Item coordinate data
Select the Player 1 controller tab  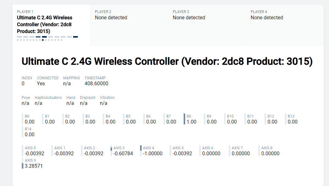pyautogui.click(x=51, y=25)
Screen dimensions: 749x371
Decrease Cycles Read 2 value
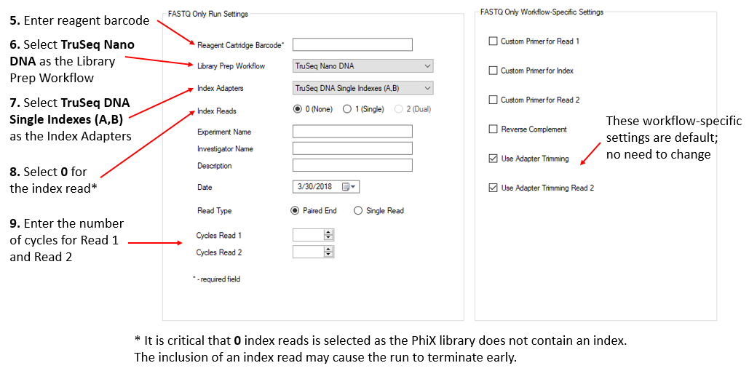point(329,255)
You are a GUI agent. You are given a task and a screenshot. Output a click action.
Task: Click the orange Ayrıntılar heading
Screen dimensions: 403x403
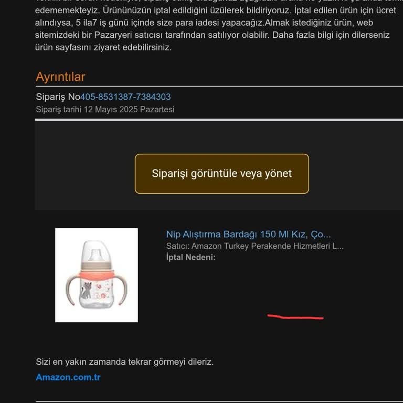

> [Instructions to follow]
Starting at the line containing "You are a GUI" and ending at the end of the items, rewrite the text with "orange" changed to "blue" and everything else kept the same. Leave the pictures out.

> [Worked solution]
You are a GUI agent. You are given a task and a screenshot. Output a click action.
Task: Click the blue Ayrıntılar heading
Screen dimensions: 403x403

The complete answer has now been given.